After Chopin, Schumann and Schubert there was a great love of the short piano piece and as the piano was being developed more and more, it was natural that pianists should become numerous. So piano playing was heard in the concert hall and in the parlor where it was, to be sure, often light and frivolous and yet quite often,—serious and delightful. The light and decorated pieces were usually called salon music and today many are written which are classed as salon pieces. Cécile Chaminade, as delightful and clever as her pieces are, is a typical salon composer, Rubinstein, also, with such pieces as Melody in F, is a writer of salon pieces, and there are countless others.
Among the people who were prominent as pianists and composers in that day, especially in Poland, where Chopin was born, were Alois Tausig, a pupil of Thalberg and Josef Wieniawski, who was the teacher of the “Lion of Pianists,” Ignace Jan Paderewski.
Around Paris gathered many pianists among whom were Ignace Leybach an organist and composer at Toulouse, Henry Charles Litolff the famous publisher, Louis Moreau Gottschalk, American pianist and the author of The Last Hope, and Eugene Ketterer. The following, with many others, centered around Vienna: Joseph Löw, Theodore Kullak, Louis Köhler, Gustav Lange and Louis Brassin.
Dashing Playing
A little later, due to the improvements of the piano, another school grew up called by some, the Bravura Pianists, because the pieces for these pianists were written to show off brilliant technic. Most of the people were flashy pianists, yet there were some very marvelous performers, for among them, Liszt himself figures and Thalberg, a Swiss, who was Liszt’s rival for piano honors.

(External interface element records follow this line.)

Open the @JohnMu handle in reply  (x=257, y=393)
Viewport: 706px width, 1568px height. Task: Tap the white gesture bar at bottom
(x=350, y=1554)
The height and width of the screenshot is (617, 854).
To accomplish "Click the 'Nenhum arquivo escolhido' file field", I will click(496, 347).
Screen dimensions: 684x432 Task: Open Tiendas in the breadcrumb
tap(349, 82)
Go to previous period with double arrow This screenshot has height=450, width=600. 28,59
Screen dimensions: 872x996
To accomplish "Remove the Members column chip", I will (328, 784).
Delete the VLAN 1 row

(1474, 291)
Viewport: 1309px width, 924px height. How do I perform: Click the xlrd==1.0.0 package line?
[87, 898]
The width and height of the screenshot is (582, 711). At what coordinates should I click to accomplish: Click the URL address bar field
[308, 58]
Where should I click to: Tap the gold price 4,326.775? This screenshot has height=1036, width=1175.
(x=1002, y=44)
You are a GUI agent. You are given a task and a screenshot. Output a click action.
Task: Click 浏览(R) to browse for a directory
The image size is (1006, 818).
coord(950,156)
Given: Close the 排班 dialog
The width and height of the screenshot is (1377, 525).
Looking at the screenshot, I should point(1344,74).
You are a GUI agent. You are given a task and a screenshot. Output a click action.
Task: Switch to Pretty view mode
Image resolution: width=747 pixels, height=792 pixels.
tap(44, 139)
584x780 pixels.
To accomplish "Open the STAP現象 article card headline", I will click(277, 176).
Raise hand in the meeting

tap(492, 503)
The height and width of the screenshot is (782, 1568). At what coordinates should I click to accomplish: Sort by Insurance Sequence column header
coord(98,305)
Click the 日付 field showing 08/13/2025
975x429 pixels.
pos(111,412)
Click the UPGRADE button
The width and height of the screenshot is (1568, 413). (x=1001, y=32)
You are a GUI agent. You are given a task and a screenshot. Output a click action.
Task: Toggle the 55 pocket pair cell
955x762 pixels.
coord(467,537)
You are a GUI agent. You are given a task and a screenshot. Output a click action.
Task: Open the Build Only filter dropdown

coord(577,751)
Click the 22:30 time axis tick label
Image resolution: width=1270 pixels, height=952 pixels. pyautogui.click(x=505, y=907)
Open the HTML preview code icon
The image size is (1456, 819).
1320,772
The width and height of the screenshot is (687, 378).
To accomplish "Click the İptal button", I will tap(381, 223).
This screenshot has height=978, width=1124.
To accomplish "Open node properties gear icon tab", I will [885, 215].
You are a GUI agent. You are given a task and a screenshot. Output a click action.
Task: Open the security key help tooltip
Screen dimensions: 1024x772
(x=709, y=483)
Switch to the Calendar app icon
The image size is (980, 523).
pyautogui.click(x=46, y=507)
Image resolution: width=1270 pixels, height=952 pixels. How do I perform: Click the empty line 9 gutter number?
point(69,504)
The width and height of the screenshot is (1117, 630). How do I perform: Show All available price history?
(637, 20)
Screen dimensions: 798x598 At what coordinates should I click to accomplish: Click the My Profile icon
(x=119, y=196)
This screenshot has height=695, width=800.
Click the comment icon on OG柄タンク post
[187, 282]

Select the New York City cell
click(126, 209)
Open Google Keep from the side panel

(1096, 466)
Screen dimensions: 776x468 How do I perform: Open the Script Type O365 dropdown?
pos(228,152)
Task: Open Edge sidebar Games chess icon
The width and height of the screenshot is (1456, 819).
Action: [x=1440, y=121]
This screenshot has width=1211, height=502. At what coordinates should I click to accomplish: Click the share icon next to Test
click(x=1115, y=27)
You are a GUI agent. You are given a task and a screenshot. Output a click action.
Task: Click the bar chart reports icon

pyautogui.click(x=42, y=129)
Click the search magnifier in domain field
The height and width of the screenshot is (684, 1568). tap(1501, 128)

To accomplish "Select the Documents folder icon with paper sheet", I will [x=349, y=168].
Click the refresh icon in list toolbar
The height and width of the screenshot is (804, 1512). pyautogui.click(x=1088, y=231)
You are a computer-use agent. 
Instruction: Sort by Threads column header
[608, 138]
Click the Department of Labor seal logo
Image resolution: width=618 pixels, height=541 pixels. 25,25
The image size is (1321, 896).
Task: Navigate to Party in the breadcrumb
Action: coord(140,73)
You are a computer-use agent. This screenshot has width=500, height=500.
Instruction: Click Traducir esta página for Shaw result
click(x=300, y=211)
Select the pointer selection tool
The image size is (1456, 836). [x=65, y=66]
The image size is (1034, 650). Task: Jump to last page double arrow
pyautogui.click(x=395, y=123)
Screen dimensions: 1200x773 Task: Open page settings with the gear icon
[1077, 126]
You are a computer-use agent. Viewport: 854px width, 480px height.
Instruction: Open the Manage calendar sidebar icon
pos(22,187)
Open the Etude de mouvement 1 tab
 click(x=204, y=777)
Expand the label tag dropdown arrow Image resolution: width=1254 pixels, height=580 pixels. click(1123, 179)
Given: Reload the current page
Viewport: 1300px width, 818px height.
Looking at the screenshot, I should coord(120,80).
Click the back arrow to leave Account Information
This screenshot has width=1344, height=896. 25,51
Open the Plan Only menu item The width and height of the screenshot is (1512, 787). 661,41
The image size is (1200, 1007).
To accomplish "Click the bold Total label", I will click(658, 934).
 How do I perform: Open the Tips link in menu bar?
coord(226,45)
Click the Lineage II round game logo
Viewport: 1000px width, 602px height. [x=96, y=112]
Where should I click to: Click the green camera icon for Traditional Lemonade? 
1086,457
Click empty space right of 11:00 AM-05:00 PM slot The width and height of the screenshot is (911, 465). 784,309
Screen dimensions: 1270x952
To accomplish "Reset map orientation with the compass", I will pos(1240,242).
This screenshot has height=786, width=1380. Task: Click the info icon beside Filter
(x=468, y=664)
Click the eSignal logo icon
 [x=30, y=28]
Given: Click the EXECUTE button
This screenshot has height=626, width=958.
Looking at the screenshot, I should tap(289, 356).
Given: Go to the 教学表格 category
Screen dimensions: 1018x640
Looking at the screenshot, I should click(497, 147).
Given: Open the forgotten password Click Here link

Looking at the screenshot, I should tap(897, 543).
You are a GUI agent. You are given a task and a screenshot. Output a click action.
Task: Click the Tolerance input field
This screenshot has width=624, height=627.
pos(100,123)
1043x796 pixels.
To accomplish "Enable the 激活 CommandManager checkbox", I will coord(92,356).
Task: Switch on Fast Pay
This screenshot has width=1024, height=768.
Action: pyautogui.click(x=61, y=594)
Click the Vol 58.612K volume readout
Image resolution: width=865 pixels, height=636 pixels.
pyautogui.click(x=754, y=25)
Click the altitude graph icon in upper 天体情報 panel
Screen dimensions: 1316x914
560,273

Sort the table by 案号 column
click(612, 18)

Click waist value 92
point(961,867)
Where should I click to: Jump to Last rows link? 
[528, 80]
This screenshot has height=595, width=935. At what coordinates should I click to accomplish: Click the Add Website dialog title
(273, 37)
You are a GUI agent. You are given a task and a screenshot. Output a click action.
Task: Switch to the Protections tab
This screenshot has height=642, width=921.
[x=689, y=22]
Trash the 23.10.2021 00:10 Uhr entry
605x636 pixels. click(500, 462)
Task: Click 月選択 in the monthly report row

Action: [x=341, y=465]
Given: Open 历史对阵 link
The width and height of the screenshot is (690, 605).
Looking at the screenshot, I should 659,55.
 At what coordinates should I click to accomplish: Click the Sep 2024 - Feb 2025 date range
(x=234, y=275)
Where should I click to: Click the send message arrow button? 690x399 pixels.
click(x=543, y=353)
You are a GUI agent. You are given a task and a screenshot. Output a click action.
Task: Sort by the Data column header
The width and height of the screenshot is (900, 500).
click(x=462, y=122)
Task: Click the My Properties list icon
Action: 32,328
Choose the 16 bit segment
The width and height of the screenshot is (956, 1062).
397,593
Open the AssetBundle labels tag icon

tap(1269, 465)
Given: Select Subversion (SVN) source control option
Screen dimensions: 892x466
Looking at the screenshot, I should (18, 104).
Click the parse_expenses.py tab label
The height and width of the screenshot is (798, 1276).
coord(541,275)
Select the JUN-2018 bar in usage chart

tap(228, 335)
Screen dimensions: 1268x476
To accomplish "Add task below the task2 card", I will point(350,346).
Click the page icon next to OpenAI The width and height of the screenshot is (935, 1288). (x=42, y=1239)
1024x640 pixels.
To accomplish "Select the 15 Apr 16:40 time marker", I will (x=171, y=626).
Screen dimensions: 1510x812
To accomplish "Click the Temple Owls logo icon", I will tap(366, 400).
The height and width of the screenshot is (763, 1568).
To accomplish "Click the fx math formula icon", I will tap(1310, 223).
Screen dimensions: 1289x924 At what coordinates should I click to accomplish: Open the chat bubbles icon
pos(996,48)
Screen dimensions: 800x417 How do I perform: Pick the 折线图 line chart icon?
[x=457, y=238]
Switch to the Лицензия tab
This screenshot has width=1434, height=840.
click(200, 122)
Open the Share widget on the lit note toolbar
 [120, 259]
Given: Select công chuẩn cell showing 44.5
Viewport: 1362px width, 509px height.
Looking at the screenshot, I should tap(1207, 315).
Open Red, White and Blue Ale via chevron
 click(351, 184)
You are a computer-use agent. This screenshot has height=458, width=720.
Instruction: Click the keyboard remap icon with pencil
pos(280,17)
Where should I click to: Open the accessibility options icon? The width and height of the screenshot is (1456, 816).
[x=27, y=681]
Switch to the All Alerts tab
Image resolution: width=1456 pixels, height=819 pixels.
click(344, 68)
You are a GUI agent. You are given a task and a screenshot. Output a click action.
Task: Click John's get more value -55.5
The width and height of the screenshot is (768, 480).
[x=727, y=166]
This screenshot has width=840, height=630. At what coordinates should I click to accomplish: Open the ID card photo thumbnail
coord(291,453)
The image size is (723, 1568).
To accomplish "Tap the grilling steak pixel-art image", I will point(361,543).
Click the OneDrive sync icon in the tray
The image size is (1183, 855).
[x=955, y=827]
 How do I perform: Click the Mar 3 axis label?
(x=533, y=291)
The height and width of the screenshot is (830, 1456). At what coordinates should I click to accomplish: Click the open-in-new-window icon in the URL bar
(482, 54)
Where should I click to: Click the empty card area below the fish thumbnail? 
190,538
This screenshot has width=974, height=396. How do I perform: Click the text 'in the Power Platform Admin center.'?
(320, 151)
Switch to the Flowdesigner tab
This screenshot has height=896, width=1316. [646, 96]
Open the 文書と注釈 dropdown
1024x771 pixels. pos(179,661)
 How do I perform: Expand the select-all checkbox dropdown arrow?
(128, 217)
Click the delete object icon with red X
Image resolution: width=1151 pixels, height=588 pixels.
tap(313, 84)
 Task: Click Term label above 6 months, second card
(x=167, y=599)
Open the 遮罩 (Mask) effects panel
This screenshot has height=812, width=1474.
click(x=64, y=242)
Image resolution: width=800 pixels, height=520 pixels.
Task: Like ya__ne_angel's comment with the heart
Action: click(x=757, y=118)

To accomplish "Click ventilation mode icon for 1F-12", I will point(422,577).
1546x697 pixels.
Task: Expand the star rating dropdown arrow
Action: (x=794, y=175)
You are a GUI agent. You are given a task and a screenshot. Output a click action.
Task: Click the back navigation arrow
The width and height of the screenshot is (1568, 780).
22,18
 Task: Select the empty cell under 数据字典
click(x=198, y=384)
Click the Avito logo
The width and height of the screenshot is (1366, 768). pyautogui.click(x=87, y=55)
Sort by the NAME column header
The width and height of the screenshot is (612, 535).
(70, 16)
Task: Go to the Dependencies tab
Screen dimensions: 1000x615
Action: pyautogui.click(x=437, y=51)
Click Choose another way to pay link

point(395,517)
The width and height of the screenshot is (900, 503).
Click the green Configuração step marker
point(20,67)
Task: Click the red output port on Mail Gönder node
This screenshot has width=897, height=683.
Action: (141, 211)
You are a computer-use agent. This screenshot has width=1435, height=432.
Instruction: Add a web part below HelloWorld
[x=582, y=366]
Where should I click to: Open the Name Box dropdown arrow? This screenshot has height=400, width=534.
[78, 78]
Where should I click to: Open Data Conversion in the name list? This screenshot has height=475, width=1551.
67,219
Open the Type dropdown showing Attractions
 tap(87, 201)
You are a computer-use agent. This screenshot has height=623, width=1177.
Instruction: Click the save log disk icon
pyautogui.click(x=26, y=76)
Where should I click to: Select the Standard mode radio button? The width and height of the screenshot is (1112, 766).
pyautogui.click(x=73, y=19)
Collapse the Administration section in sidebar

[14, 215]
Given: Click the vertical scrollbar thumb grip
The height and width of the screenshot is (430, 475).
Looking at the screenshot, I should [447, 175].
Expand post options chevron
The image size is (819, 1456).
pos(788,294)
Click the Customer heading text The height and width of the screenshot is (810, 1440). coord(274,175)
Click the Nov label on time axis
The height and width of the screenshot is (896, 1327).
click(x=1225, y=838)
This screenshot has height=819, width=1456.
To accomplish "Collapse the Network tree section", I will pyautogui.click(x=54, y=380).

Another set of pianists and composers was Henry Herz, Alexander Dreyschock, Emil Prudent and Adolph Henselt, a Bavarian, who was an amazingly poetic and beautiful player.
Practically all these pianists were prominent composers in their day.
About this time we see women coming into great prominence as professional pianists. The first one to interest us is Marie Felicité Denise (Moke) Pleyel, who was Miss Moke, the beloved of Berlioz and the lady whom he intended to kill but changed his mind! She was an inspiring teacher, a pupil of Herz, Moscheles and Kalkbrenner and was admired by Mendelssohn and Liszt.
The Growth of Violin Music
The same things seem to have happened to violin playing and violin music at this time as happened to the piano. There was always the competition between writing fine, deep music and showy, spectacular music, which, when played, would please an audience. But the violin was the same then as it had been for years,—the only advance it had made was the perfecting of the bow by François Tourte, assisted by Giovanni Battista Viotti, Pugnani’s greatest pupil. We use his bow today. It has about one hundred white horsehairs, the tension of which is controlled by a screw at the nut in the finger grip. But the thing that did affect violinists and violin playing was the fact of the rise in the 19th century of the orchestra and chamber music. From the time that madrigals were first accompanied by instruments, we have heard about Chamber Music, but the string quartet in sonata form as we know it today, had as its father, Haydn, and Luigi Boccherini (1743–1805) as a godfather. The link between the Corelli School of violinists and this school was Viotti who was one of the first men to write a violin concerto in sonata form.